この中の3つの内の最後に、「塩」の原型と思われる字形が存在します。
多分に意味が異なるのだろうと思います。
真ん中の2つ目は、単に、「皿」に「鹽」を置いただけだと思います。
これに「土偏」が付いたのが「塩」の原型ですが、
これは、土が付いたまま「皿」に載せたという解釈も出来ます。
ただ、参照3のサイトに「おそらく、「鹽」はあまりにも書くのが面倒なので、
図の一番下のような省略形が生まれ、
それがさらに省略されて「塩」となったのでしょう。」
とありますが、一番最初に「土偏」が無いのを、おかしいと思わないのも不思議です。
過去の字形から考えるために、
参照4のサイトを見ると、どこにも「土偏」は付いていません。
「塩」で調べると、参照5のサイトにあるように、ほとんど情報がありません。
「䀋」にしても同じです。
つまり、昔から「鹽」という漢字以外に無かったのだと思います。
その派生系として、「䀋」が生まれて、後に「塩」へと変化したのだと思います。
もし、同一の漢字であれば、必ず、いろいろな字形が混じると思いますが、
参照4のサイトを見ると、「鹽」としか読めません。
ちなみに、他の面白い字形は無いかと参照4のサイトの最後の方にある字形を見ると、
「篆書」の箇所に「土偏?」に「皿」の字形がありますが、
「塩」と関係あるのでしょうか?
「簡帛」では、「鹽」の「臣」が省略されたバージョン、「行書」で初めて「明 董其昌」が
「塩」と書いていますが、「明」なのでほとんど証拠にはなりません。
参照3:「塩」は海水から作るのに、どうして「土へん」が付いているのですか?
参照4:鹽: zi.tools
参照5:塩: zi.tools
参照3のサイトの「集韻」の字形では「異体字」と書いています。
「異体字」とは、参照6のサイトによると、下記のように分類されるようです。
日本大百科全書(ニッポニカ) 「異体字」の意味・わかりやすい解説
漢字の字体のうち標準字体以外のもの。
異体文字、別体字、変体字ともいう。
広義の用法では、漢字とともに通常の字体と異なる仮名(変体仮名)をも
異体字とよぶことがあるが、通常は漢字のみをさす。異体字の分類は諸家によりかならずしも一定しないが、
(1)略字(字画を省略したもの。暦・歴→厂、幅→巾など)、
(2)合字(2字を合成したもの。麻+呂→麿、菩+薩→など)、
(3)分字(1字を2字に分割したもの。米→八木など)、
(4)古字(古文ともいう。篆(てん)書以前の古体字。
礼のように常用漢字に採用されているものもある)、
(5)俗字(世間に通用している正式でない字体。曜→など)、
(6)譌(か)字(誤字と認められるもの)などが考えられる。
これを見るに、意味を考えずに、
「字体」が似ている物を「異体字」としている様に感じます。
しかし、やはり、「漢字」はどの様な字形であっても、「意味」が存在するので、
それを無視するというのは、違うと思います。
それで、参照3のサイトにあるのは「異体字」なので、やはり、意味が異なると思います。

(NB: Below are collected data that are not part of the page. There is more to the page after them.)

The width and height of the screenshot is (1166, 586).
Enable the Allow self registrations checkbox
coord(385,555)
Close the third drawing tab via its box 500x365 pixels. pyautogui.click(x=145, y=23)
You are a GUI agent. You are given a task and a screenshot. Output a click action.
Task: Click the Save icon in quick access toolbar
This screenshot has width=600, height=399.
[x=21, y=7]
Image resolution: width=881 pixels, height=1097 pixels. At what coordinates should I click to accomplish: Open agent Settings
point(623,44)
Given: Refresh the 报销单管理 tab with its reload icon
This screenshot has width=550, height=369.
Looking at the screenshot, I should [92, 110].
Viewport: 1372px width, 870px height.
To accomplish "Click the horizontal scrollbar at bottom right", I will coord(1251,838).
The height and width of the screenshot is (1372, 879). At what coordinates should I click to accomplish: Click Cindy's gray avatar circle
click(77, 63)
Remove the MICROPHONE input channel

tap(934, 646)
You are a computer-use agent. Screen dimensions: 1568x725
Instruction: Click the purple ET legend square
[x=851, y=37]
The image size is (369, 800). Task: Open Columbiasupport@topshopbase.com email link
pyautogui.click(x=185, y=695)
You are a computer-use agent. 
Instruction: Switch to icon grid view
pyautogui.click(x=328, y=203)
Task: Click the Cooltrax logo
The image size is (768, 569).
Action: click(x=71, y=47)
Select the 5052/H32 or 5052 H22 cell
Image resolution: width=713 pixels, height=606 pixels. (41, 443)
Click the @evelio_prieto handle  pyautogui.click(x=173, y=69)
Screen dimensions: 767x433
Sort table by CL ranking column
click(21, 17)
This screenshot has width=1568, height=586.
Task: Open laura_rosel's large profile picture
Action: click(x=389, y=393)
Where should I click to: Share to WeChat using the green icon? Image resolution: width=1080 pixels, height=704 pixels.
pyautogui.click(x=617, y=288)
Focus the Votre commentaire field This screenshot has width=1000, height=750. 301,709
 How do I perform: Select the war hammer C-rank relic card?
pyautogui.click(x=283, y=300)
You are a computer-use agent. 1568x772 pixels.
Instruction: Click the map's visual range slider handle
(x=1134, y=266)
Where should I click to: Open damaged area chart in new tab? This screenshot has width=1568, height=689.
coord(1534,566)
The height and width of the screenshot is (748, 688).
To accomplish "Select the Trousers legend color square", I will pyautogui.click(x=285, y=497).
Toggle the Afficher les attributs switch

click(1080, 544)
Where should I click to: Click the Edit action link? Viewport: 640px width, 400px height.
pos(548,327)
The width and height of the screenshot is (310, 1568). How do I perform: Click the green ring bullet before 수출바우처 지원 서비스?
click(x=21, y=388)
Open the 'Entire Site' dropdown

なので、正式には「鹽」だけど、派生的に「䀋」が作られて、
ここから「塩」という漢字に収束したのだと思います。
なにより、「鹽」、「䀋」、「塩」らが、「しお」を意味しているとなっているから、
混同しているのだと思われます。
「椎」ですが、参照7によると、「ブナ科シイノキ属の植物の総称」や、
「普及版 字通 「椎」の読み・字形・画数・意味」にある「字形」のところを見ると、
原義は「槌」の様に、「叩いたりする事」の様です。
参照7:椎(ツイ)とは?意味や使い方
字形を見ると、「隹」の部分が少し異なるのが分かりました。
参照8のサイトの後半にある「Gallery 字形」の「甲骨文賓組」を見ると、
左側が線の数が「4本」であるのに、右側は「3本」になっています。
実際に参照9のサイトにある「隹(ふるとり)」の「Gallery 字形」を見ると、
右から左に流れる「彡」の様な形には、
参照8のサイトにある「甲骨文賓組」の左側の様な形は存在していません。
「隹」に似た漢字を探しましたが、見つかりませんでした。
それらから考えて、もしかしたら、最初は「隹」では無かった可能性があります。
他の事例として、参照10のサイトにある「甲骨文」を見ると、
参照8の様に、線が「右から左に流れる」形式は、10個ほどありますが、
線が参照8の様な4本の形はありません。
ほとんどの形は、「左から右に流れる」か「真下に流れる」かのどちらかで、
参照8の様に「右から左に流れる」形式は少数になります。
あと、参照8のサイトには、「甲骨文字」までは載っていますが、
「金文」については載っていません。
「木」も「隹(ふるとり)」も普通に、「金文」以上の字形が存在するのに、
2つの漢字を合わせた「椎」では、「甲骨文字」の後、「楚(戰國)簡帛曾侯乙墓」の間が、
見つかっていません。
これは非常に不思議です。
「楚」までは、「甲骨文字」を使っていたのでしょうか?
「隹(ふるとり)」の形が変化している事は、知っていたと思うので、
「金文」が見つかっていないだけかも知れませんが、
現時点で見つかっていないのはおかしいのではないか?とも思っています。
参照8:椎: zi.tools
参照9:隹: zi.tools
意味としては、最初にあるように、原義は「槌」の様に、「叩いたりする事」の様です。
ただ、他の意味で、興味深いのは、参照8のサイトにある
「古重量单位 1.八铢 2.十二两 3.六铢」で、
どうやら、古代の重さの単位としても使われていた様です。
では、「鹽椎」を考えて行くと、
最初は、「鹽」を撃ち砕く事を仕事にしていた人なのかと、思っていましたが、
この「重さの単位」が出てきて、
もしかすると、「鹽」の重さを量る人なのかもと思いました。
確かに、「鹽」を砕くのは仕事としてあったと思いますが、
それは、下級の下がやっていたのだろうと推測しました。
なにより、「鹽椎神」と神の地位にいる人が、その様な事はしないと思うので、
「鹽」の重さを管理していた人物と考えれば、納得できます。
他に参照8のサイトには、
「铜半熟」や「古县(県)名 在今山东省文登市西」もあり、気になりますが、
「铜半熟」は「銅」を溶かす時の事だと思いますが、良く分かりません。